§ **What you are asked to do**
Transcribe the data that follows. Match it character for character.
━━━ Records for the exercise
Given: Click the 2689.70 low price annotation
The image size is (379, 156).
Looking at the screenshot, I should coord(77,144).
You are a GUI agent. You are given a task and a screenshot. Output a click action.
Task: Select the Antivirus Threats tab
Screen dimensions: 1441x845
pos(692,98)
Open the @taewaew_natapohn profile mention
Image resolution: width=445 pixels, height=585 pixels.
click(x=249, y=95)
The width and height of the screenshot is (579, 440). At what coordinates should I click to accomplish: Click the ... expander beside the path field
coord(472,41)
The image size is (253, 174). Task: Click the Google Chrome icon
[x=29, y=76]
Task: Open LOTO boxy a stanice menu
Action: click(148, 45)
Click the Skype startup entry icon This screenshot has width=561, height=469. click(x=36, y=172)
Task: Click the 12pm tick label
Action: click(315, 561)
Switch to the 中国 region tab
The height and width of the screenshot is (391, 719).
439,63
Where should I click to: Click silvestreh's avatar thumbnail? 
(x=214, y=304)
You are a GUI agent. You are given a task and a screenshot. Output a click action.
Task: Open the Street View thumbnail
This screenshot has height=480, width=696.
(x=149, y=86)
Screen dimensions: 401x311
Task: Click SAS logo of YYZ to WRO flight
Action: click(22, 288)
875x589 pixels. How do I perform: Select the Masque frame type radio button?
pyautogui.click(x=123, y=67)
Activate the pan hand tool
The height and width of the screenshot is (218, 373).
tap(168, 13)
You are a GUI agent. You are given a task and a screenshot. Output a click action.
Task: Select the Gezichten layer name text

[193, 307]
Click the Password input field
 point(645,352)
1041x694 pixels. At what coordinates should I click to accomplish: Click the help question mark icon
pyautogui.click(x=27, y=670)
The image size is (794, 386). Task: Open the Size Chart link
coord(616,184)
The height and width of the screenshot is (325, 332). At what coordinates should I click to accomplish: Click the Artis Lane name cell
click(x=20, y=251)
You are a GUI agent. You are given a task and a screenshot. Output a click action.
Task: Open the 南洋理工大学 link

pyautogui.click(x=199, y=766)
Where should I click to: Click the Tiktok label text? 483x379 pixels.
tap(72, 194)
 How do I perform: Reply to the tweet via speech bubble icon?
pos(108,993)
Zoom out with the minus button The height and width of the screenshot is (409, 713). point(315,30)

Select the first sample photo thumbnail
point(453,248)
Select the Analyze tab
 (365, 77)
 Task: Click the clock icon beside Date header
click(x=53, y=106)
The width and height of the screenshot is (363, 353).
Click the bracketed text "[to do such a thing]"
━━━━━━
§ **Expected output**
Given: Click the 2689.70 low price annotation
The image size is (379, 156).
Looking at the screenshot, I should coord(77,144).
You are a GUI agent. You are given a task and a screenshot. Output a click action.
Task: Select the Antivirus Threats tab
Screen dimensions: 1441x845
pos(692,98)
Open the @taewaew_natapohn profile mention
Image resolution: width=445 pixels, height=585 pixels.
click(x=249, y=95)
The width and height of the screenshot is (579, 440). At what coordinates should I click to accomplish: Click the ... expander beside the path field
coord(472,41)
The image size is (253, 174). Task: Click the Google Chrome icon
[x=29, y=76]
Task: Open LOTO boxy a stanice menu
Action: click(148, 45)
Click the Skype startup entry icon This screenshot has width=561, height=469. click(x=36, y=172)
Task: Click the 12pm tick label
Action: click(315, 561)
Switch to the 中国 region tab
The height and width of the screenshot is (391, 719).
439,63
Where should I click to: Click silvestreh's avatar thumbnail? 
(x=214, y=304)
You are a GUI agent. You are given a task and a screenshot. Output a click action.
Task: Open the Street View thumbnail
This screenshot has height=480, width=696.
(x=149, y=86)
Screen dimensions: 401x311
Task: Click SAS logo of YYZ to WRO flight
Action: click(22, 288)
875x589 pixels. How do I perform: Select the Masque frame type radio button?
pyautogui.click(x=123, y=67)
Activate the pan hand tool
The height and width of the screenshot is (218, 373).
tap(168, 13)
You are a GUI agent. You are given a task and a screenshot. Output a click action.
Task: Select the Gezichten layer name text

[193, 307]
Click the Password input field
 point(645,352)
1041x694 pixels. At what coordinates should I click to accomplish: Click the help question mark icon
pyautogui.click(x=27, y=670)
The image size is (794, 386). Task: Open the Size Chart link
coord(616,184)
The height and width of the screenshot is (325, 332). At what coordinates should I click to accomplish: Click the Artis Lane name cell
click(x=20, y=251)
You are a GUI agent. You are given a task and a screenshot. Output a click action.
Task: Open the 南洋理工大学 link

pyautogui.click(x=199, y=766)
Where should I click to: Click the Tiktok label text? 483x379 pixels.
tap(72, 194)
 How do I perform: Reply to the tweet via speech bubble icon?
pos(108,993)
Zoom out with the minus button The height and width of the screenshot is (409, 713). point(315,30)

Select the first sample photo thumbnail
point(453,248)
Select the Analyze tab
 (365, 77)
 Task: Click the clock icon beside Date header
click(x=53, y=106)
The width and height of the screenshot is (363, 353).
Click the bracketed text "[to do such a thing]"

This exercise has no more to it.